Tuesday, January 27, 2009

Bleak Budget Outlook From Andrew Coyne

From his blog at Maclean's today:
Say what you like about the Tories: they don’t do things by halves. When they spend, they spend. When they go into debt, they do it $100-billion at a time. And when they decide to put an end to conservatism in Canada — as a philosophy, as a movement—they go out with a bang.

We can safely say that the strategy of incrementalism, at least, has been put to bed. With this historic budget, the Conservatives’ already headlong retreat from principle has become a rout: a great final leap into the void. For there will be no going back from this, for the party or for the country. Whatever the budget’s soothing talk of “temporary” this and “extraordinary” that, and for all its well-mannered charts showing spending obediently returning to its pen, deficits meekly subsiding, “investments” repaid in full, we are in fact headed somewhere we have never been before. We are on course towards a massive and permanent increase in the size and scope of government: record spending, sky-high borrowing, and — ultimately, inevitably — higher taxes. And all this before the first of the Baby Boomers have had a chance to retire, and cough up a lung.


  1. Yes, this is the biggest NDP style budget of all time. Harper has just moved to the left of Jack Layton. These government programs never work to stimulate the economy, but do leave a lasting legacy of big government. This budget is the complete opposite of what the Conservatives stood for in the last election.
    This budget seems to be a lot worse then what the NDP/Liberal/Block were proposing back in December. Hmmm, the economy is in trouble so lets give money to artists and have some cultural festivals. Unbelievable!!!

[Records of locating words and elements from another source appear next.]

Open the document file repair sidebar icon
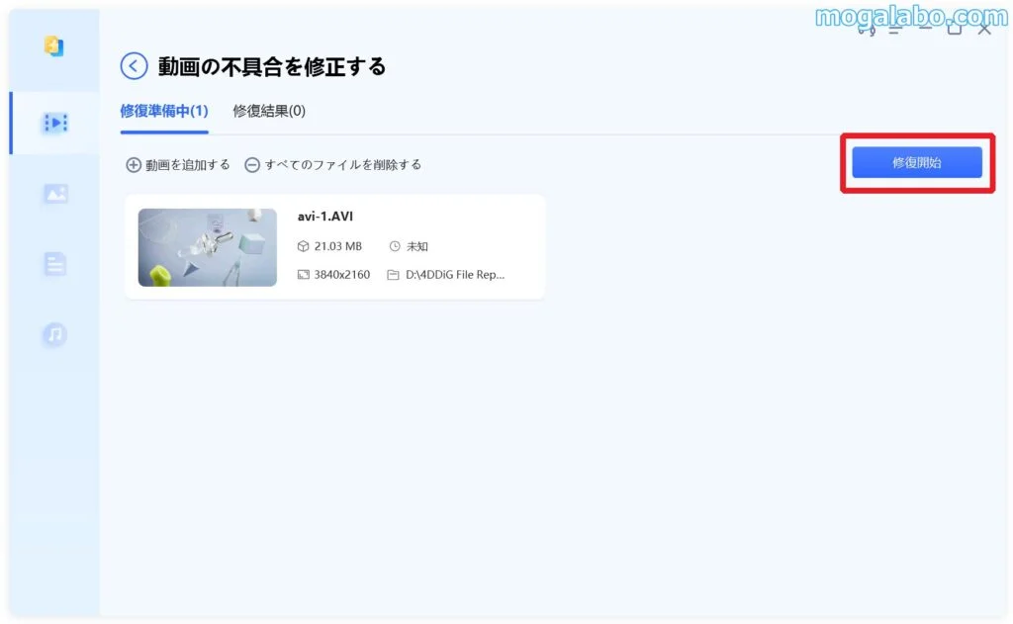This screenshot has height=624, width=1013. click(x=55, y=264)
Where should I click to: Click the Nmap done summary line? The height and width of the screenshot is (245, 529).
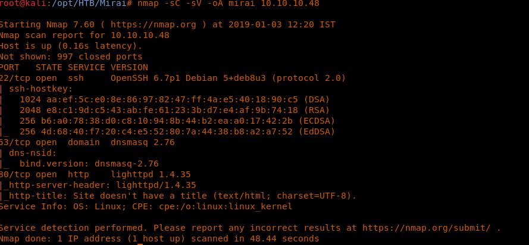pos(159,238)
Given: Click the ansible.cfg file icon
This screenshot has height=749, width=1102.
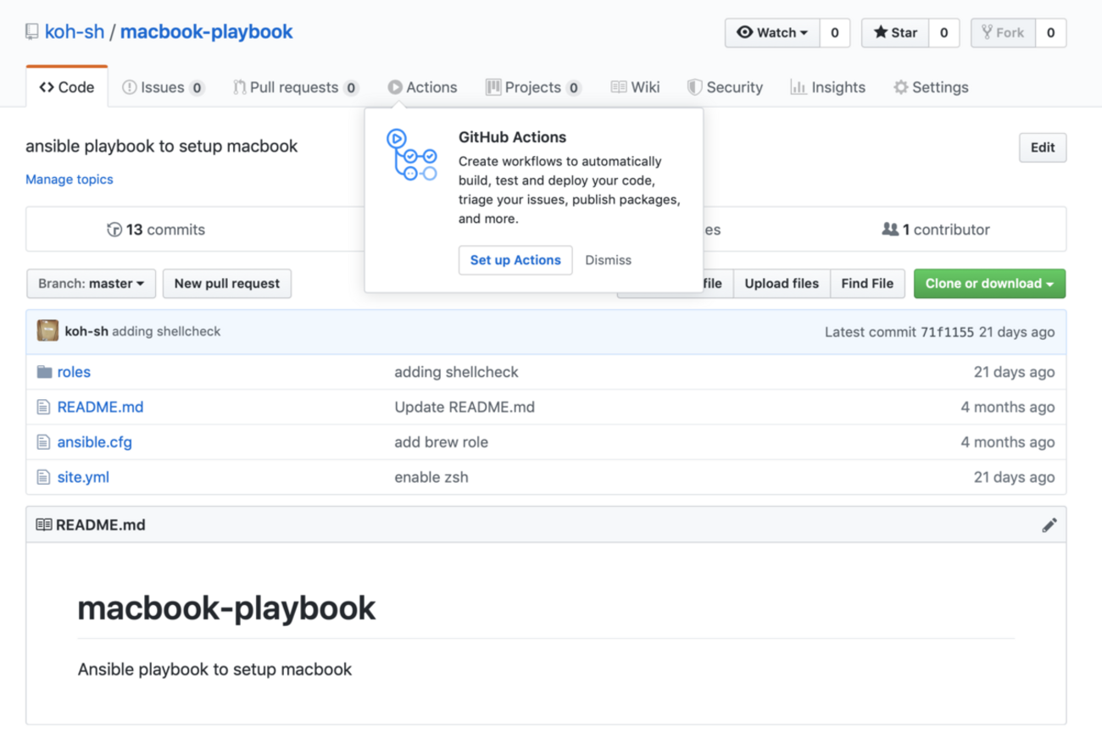Looking at the screenshot, I should pyautogui.click(x=43, y=442).
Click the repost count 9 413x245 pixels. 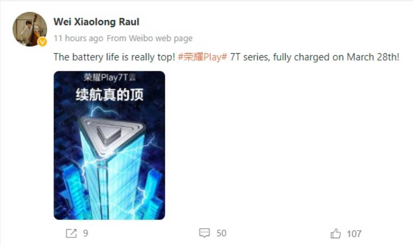[x=86, y=233]
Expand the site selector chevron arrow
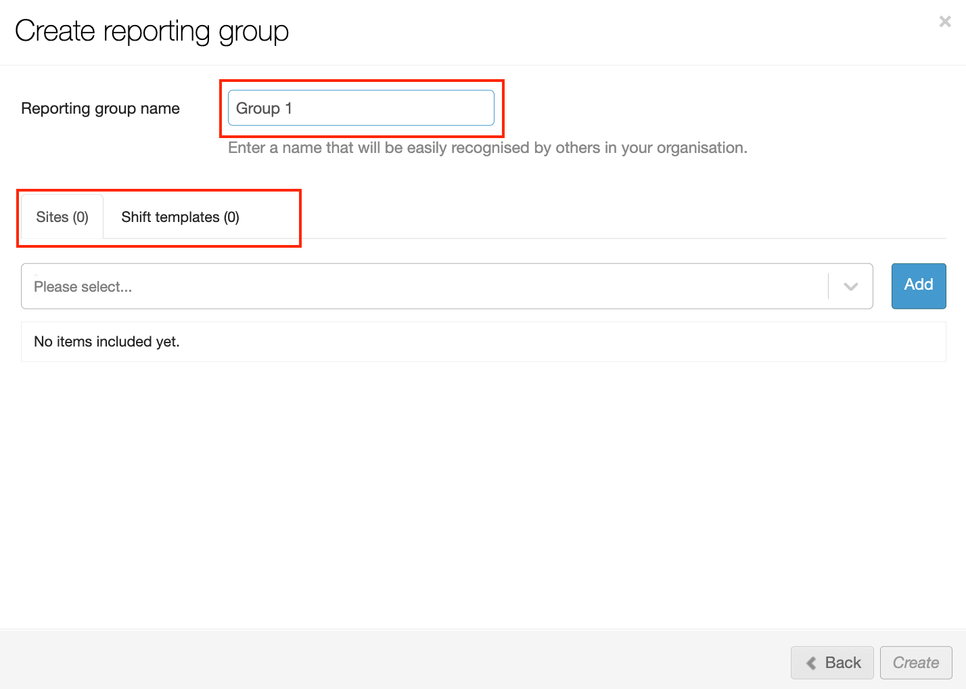The height and width of the screenshot is (689, 966). (x=850, y=286)
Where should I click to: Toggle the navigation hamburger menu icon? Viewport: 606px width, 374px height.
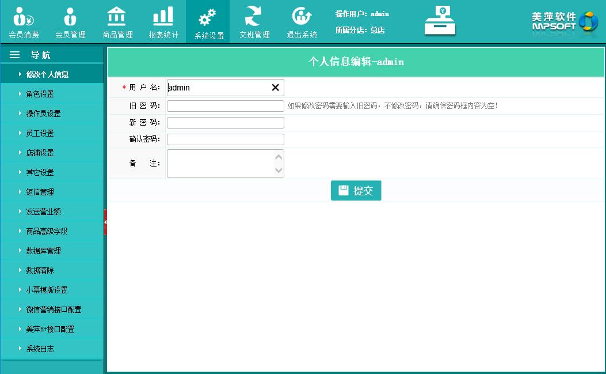(x=15, y=55)
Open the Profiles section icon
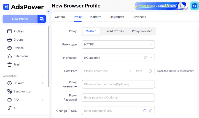The width and height of the screenshot is (199, 118). [x=9, y=31]
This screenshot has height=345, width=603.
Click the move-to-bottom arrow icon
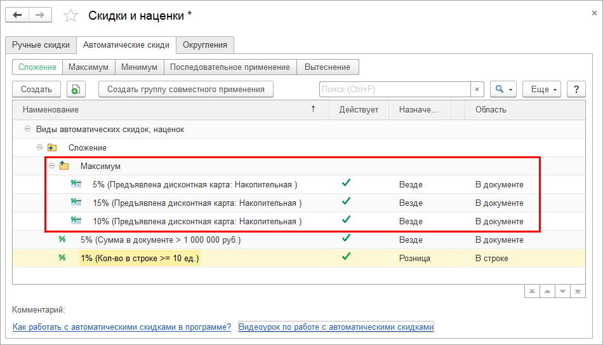coord(577,291)
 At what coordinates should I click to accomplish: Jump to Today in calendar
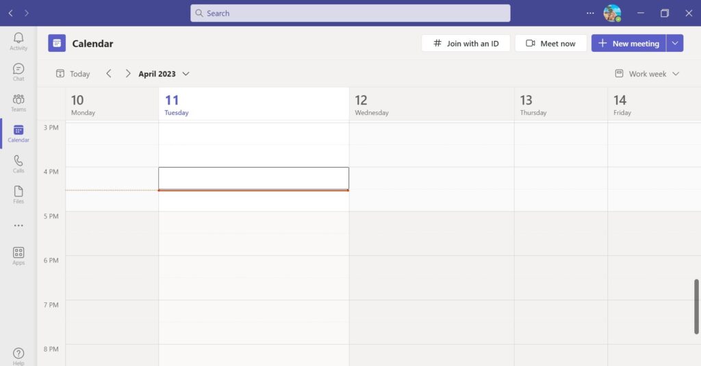(73, 74)
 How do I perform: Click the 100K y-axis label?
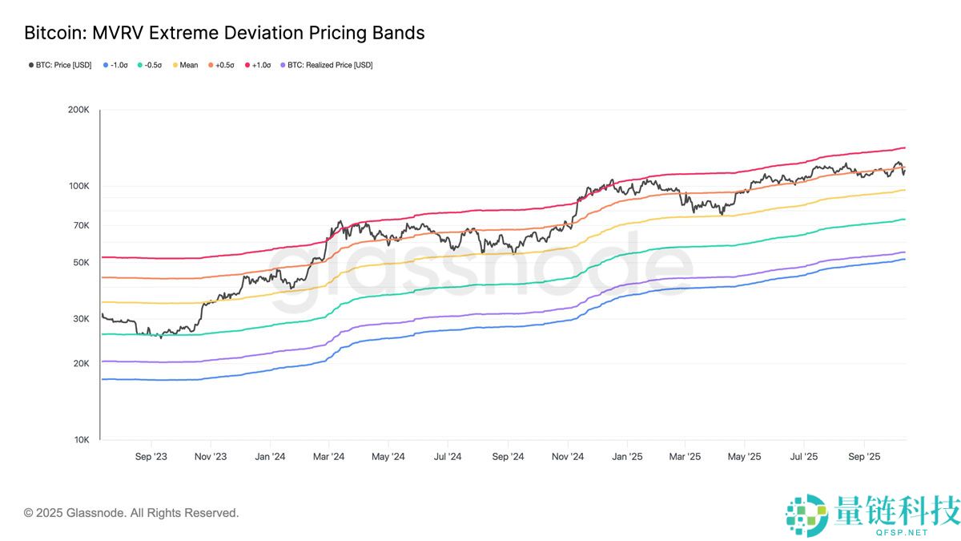click(x=78, y=186)
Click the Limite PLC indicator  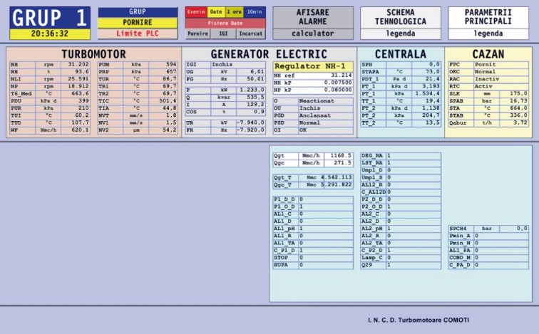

  2. I agree but I have some sympathy for Harper. We have to remember he only leads a minority government and needs the support of one other party. All of which are left and anxious to rip him from power. If he brought in a principled conservative budget he would be sitting in the opposition benches as early as Friday or hitting the campaign trail fighting accusations of being a heartless pig. Not much cboice if you want to remain in power. Perhaps he should have gone down fighting. Even if he did we would still largely be facing the same stimulus package only it would be delivered by the Liberals. Either way, conservatives lose. At least Harper bought himself another day to fight the next battle at a cost that would have occurred no matter what.

    The deeper problem here is that Canadians are all too willing to buy the rhetoric of the NDP and Liberals. Tax cuts, small government, etc... are stigmatized as selfish and self serving to the rich. Until this changes the Tories will always have a hard time ruling as a true conservative party. Preston Manning noticed this as well and created a right wing think tank that tours Universities giving lectures. He felt he could do more good selling conservatism this way than in the House of Commons. The movement needs more like him.